Full article: A Road Paved by Reason
In short, here we have a number of major societal problems (anxiety, depression…) that affect people of all ages, and an intervention that teaches people cognitive skills to be able to manage those related challenges better. Talk about “teaching how to fish” vs. simply handing out fish (which we could argue is what antidepressant medications do).
Why don’t more people benefit today from that approach? A major problem, in my view, is the lack of a scalable distribution model. Meaning, using the traditional face-to-face approach, one needs to create, train, certify, ensure quality of, a very large network of practitioners. Which is what, as mentioned above, the British government is doing: training 6,000 mental health workers.
This is certainly a worthy initiative. Now, is it the most scalable one to deliver results while being cost and resource efficient? Perhaps not.
We can view cognitive therapy as a method for well-structured cognitive exercise, where a key factor of success is practice. Same as training your abdominal muscles: if you just join the local club, which has a set of superb machines for abdominal training, but don’t use those machines in a disciplined manner, your abdominal muscles are unlikely to become very impressive.
We can then view the therapist as the personal trainer who motivates you to stay on track, to propose the right exercise routine based on your personal goals. If the trainer is with you the whole time, encouraging you to do and monitoring your abdominal exercises, you are most likely to complete them. But it is a very expensive approach.
Perhaps a hybrid approach makes more sense: the personal trainer helps you define goals, supervise progress and make modifications to the training regime, AND you do your own abdominal exercises with the machine that has been designed precisely with that goal in mind. There were no such mainstream machines only 50 years ago, before physical fitness became a popular concept and practice. Now there is one in every health club and TV infomercial.

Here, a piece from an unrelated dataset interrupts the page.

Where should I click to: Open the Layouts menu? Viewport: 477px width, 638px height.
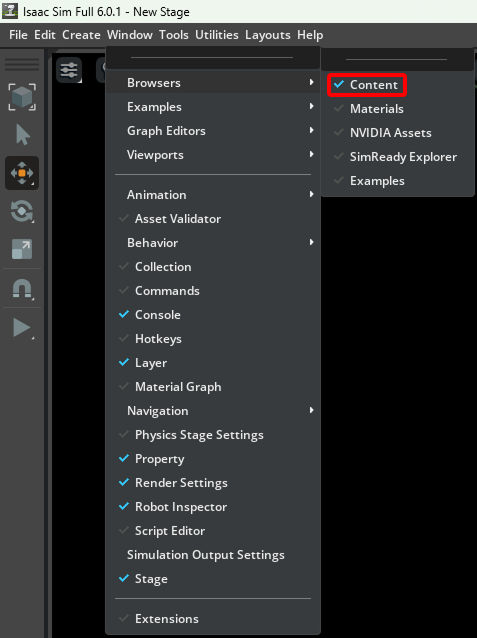coord(268,35)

Let’s go back to cognitive therapy. Of course there is a need for more and better trainer professionals who can help patients. But of course technology will help complement existing approaches, reaching corners we can not even predict now, and helping more people of all ages better cope with change, life, anxiety, a range of cognitive and emotional challenges. Without any stigma. Just as naturally as one trains abdominal muscles.
There is already research showing the value of computerised cognitive therapy. A recent systematic review published in the British Journal of Psychiatry concluded that
“There is some evidence to support the effectiveness of CCBT for the treatment of depression. However, all studies were associated with considerable drop-out rates and little evidence was presented regarding participants preferences and the acceptability of the therapy. More research is needed to determine the place of CCBT in the potential range of treatment options offered to individuals with depression.”
Yes, more research is always needed. However, we also need to refine the questions. Not so much “Will computerized cognitive therapy leave thousands of therapists out of work?” but “How can computerized cognitive therapy be used to increase the reach and effectiveness of therapists” and “Can computerized cognitive therapy help reach populations that receive no intervention whatsoever today?”